Roopali's passions lie in community health, service and outreach, and working with an interdisciplinary approach to care. her career focus is on the integration of medicine and dentistry, which blossomed into her pursuing an oral medicine residency program.
Alongside patient care, Roopali is actively involved with health advocacy efforts and organized dentistry. she served as the 2018-2019 national president of the American student dental association and now maintains involvement in philadelphia county dental society, Pennsylvania dental association, American dental association, American dental education association, and the American academy of oral medicine. she is currently working on a number of research protocols involving the oral-systemic health connection.
bridging the gaps has allowed Roopali to combine all of her professional goals and hopes to continuing building relationships and collaborating with other disciplines through the btg alumni network.

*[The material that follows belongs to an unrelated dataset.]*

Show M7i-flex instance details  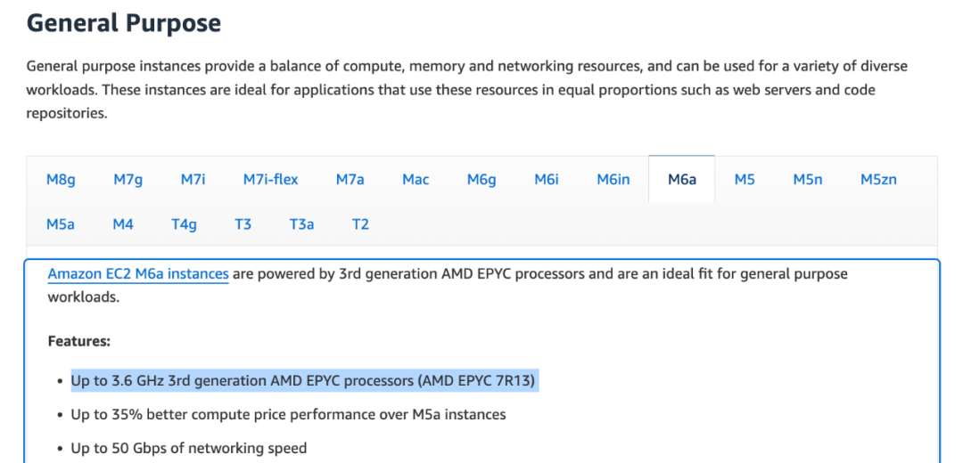pyautogui.click(x=270, y=179)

Julie Cousler served in Bridging the Gaps in 1996 through her Social Work program at Temple University leading a group of Philadelphia high school students on a community project in Central Philadelphia to beautify a vacant lot and check in on elderly neighbors in the heat. From there she received her Master’s degree in Social Work with a concentration in administration and social planning. After graduate school Julie Cousler served at Congreso de Latinos Unidos for ten years as the Vice President for Health and Wellness where she led a $5 million division of critical health services, after coordinating the maternal and child health programs for a year. Then in 2009, she served as Senior Policy Fellow for the Stoneleigh Foundation addressing truancy and chronic absenteeism through cross-systems work with the City, and she served as Deputy Director for Concilio 2011 to 2014, the city and state’s oldest Latino non-profit organization, where she provided strategic vision and oversight to health and social services with responsibility for fundraising and development, and strategic communications and community engagement.
Today in 2021 she serves as Executive Director of Education Plus Health working to bring the non-profit’s successful school-based health center (SBHC) model to scale, and as executive director of the Pennsylvania School-Based Health Alliance, a non-profit she founded in 2020 with other SBHC advocates from across the state.

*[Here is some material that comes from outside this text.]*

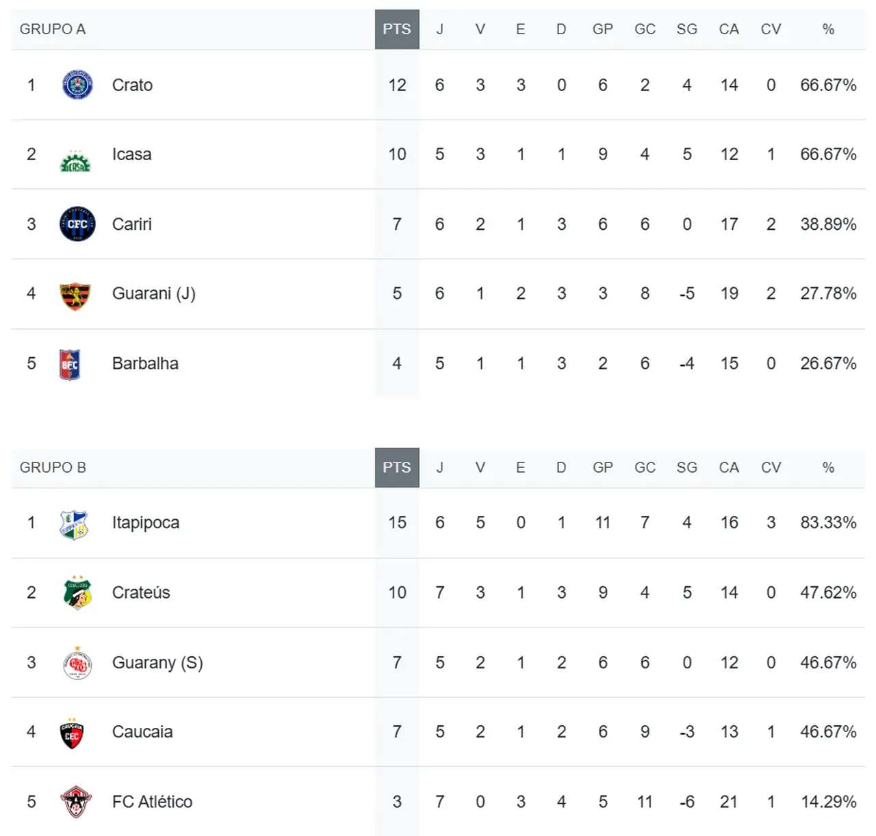Select the Caucaia team name
This screenshot has height=836, width=876.
coord(142,732)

Julie Cousler has served on numerous boards of directors in Philadelphia and Pennsylvania including the National Clearinghouse for the Defense of Battered Women, the Seybert Foundation, the Pan American Academy Charter School, the Women’s Medical Fund Board of Directors, and the Pennsylvania Coalition Against Domestic Violence. She has held officer positions on all of these boards. She has also earned a variety of prestigious awards for her work including the 2020 Social Innovations award for health care innovation, the 2006 Purple Ribbon Award from Lutheran Settlement House for her domestic violence work, and the 2004 Forum Award from the Forum of Executive Women.
In the Summer of 1990, Cindy Weinstein and I worked with the turner middle school in west philadelphia, teaching the kids to run blood pressure screenings in their communities. The idea for Bridging the gaps came from this experience.

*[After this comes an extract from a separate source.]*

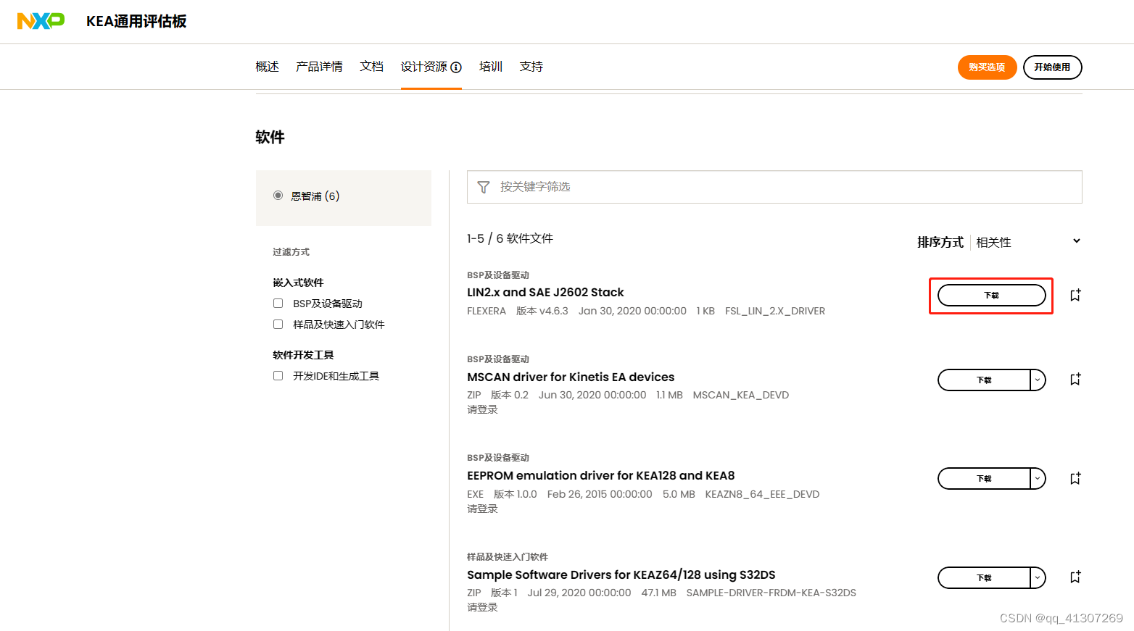Click the 购买选项 button
Viewport: 1134px width, 631px height.
pos(986,67)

After graduating UPenn Medical School, I did my pediatric residency At Seattle Children's Hospital, then 4 years in the National Health service corp in Lawrence, MA. Next came 8 years in a rural U. Washington teaching practice in Port Angeles, WA, providing pediatric support to schools and tribal clinics on the Olympic Peninsula.
I have always been drawn to advocacy for children, and BTG and the West Philadelphia kids at the Turner Middle School were foundational to my career orientation. Those kids were my real curriculum. they taught me that if i learned to listen to them and dedicated myself to working with communities, real change was possible.
In 2008, I came to Dartmouth to teach advocacy and run the Boyle Community Pediatrics Program. I work with medical students and residents, and lead the Northern New England Advocacy Collaborative. Clinically, I work with parents in early opiate recovery who have young children. I still search for new ways to listen, and new ways to work with communities as a supportive partner. i am deeply into co-design as a methodology, both with families and community agencies.
I am interested in learning from the BTG alumni how we can support advocacy as a career path. I, as did many of us, made it up as I went along. So, collectively what did we experience, and what did we discover? I would love to think about how we define advocacy, its rigor and impact, and how we describe and support early career paths.